Work instruction | Leaving the pictures aside, repeat every line below exactly.

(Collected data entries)
───

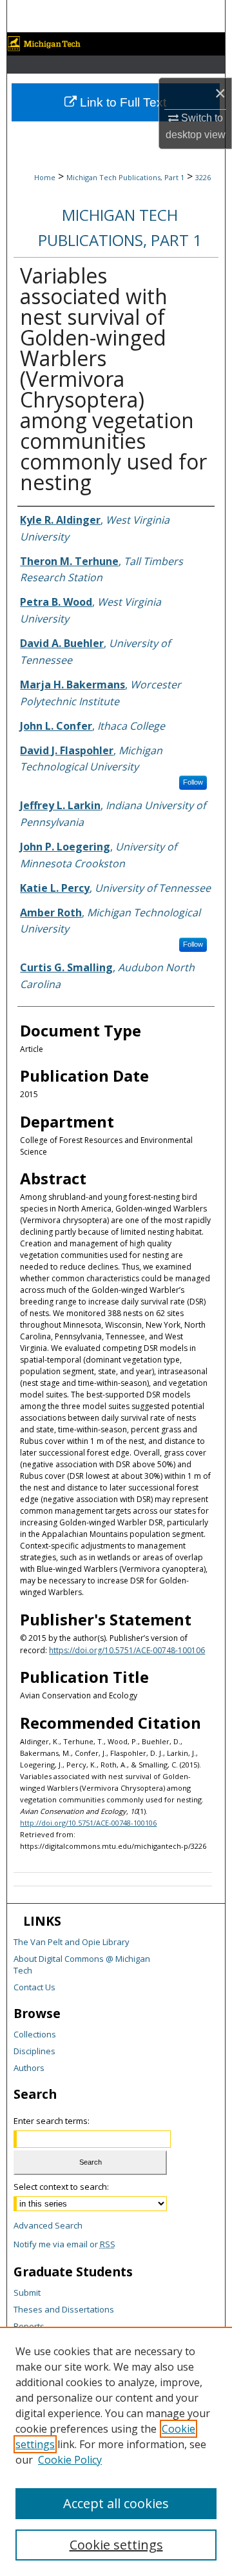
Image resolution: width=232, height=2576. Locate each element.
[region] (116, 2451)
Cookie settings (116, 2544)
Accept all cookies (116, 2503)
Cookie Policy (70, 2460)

───

Task response |
Image resolution: width=232, height=2576. Locate each element.
[region] (116, 2451)
Cookie settings (116, 2544)
Accept all cookies (116, 2503)
Cookie Policy (70, 2460)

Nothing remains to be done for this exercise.